Looking to the Future
Mullins says she is truly happy in her life. She continues to love the practic of law, is married to her soulmate and has three incredibly wonderful children.
“My ultimate goal today is for my three children to grow into healthy, successful, happy and fulfilled adults,” Mullins says.
“I miss my mother every day of my life, but I do know that I’ve made her proud. I strive each day to get one step closer to leaving this earth just a little bit better because I was here,” says Mullins. Though there never seems to be enough hours in the day for work, family or personal endeavors, Mullins has always done an excellent job of balancing what is important in life.
When not working, Mullins enjoys spending time playing golf with her husband, running marathons and participating in triathlon competitions. Mullins’ next big race is the Marine Corp Marathon in October, which will be her 19Thfull marathon. Mullins has run the highly coveted Boston Marathon four times, one of which was in April 2013 when two pressure cooker bombs exploded 12 seconds apart near the marathon’s finish line on Boylston Street killing three civilians and injuring more than 260 others. Mullins had safely crossed the finish line 19 minutes before the bombing, but was still close enough to see the devastation. Mullins’ passion for running is driven by the friendships she has made, as well as the challenges she has had to overcome mentally and physically. She explains that endurance sports have made her both physically and mentally stronger.

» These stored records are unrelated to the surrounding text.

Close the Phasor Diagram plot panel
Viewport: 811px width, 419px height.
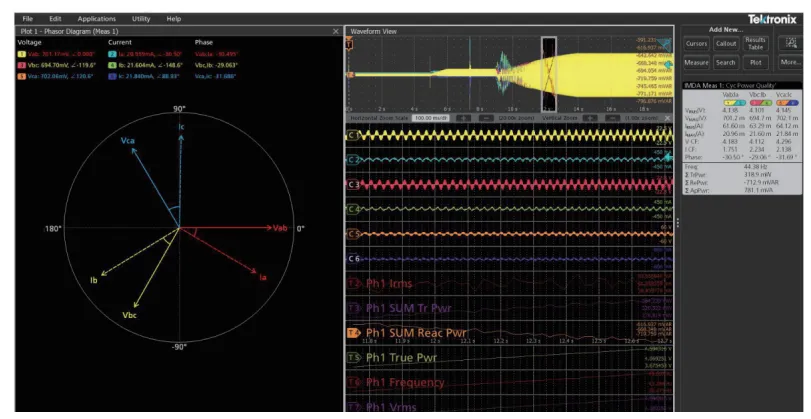pos(335,31)
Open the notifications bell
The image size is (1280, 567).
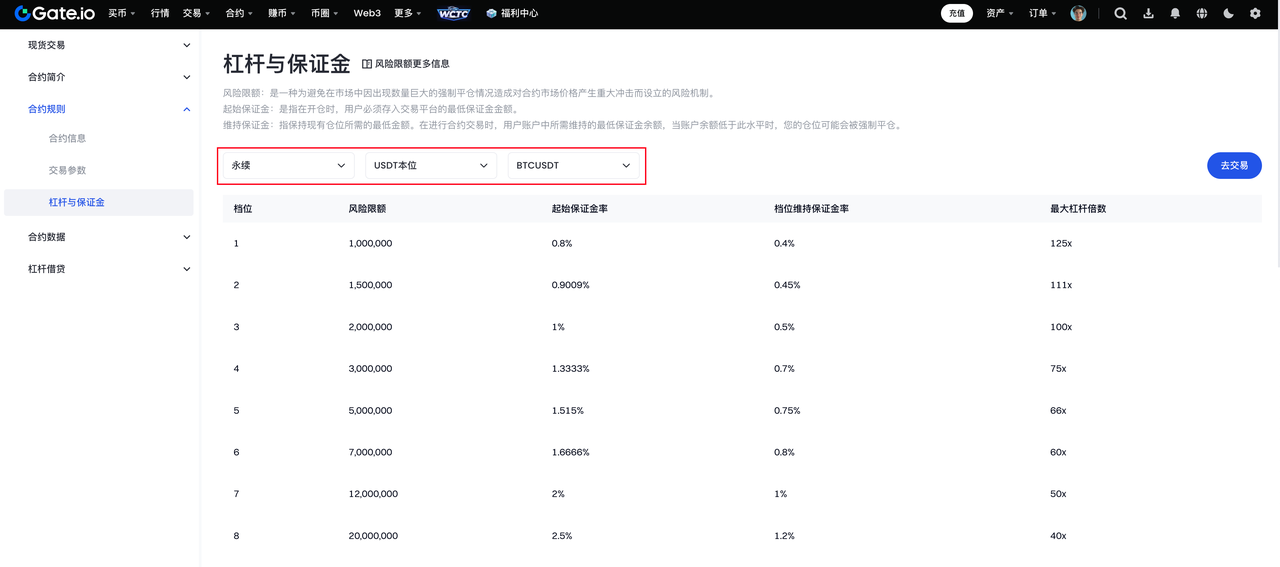click(x=1175, y=14)
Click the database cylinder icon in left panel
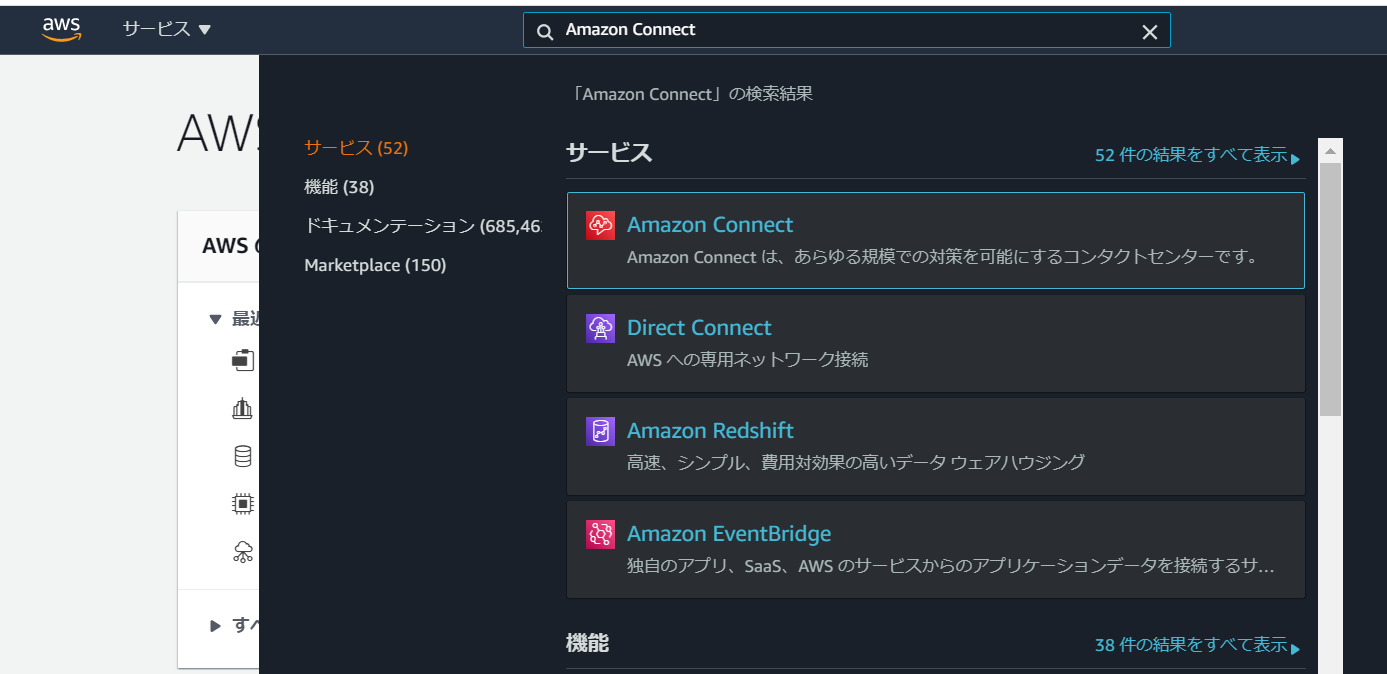Screen dimensions: 1387x674 tap(242, 457)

On the topic of leading a happy and healthy life, Mullins offers her opinion as to what people can do to improve their chances at a successful marriage.
“Many people go to work each day and work hard for fear that if they don’t, they may get fired,” Mullins explains. “Yet, when it comes to their marriages, they don’t work as hard because they think their spouse will forgive something less than 100 percent and be there each day. Then, one day they come home and it’s too late; their spouse has fired them. If people worked half as hard at their marriages as they do their jobs, I think we’d see far less divorces.”
According to Mullins, the primary objective of your profession should be finding happiness in what you’re doing and balancing that with your life.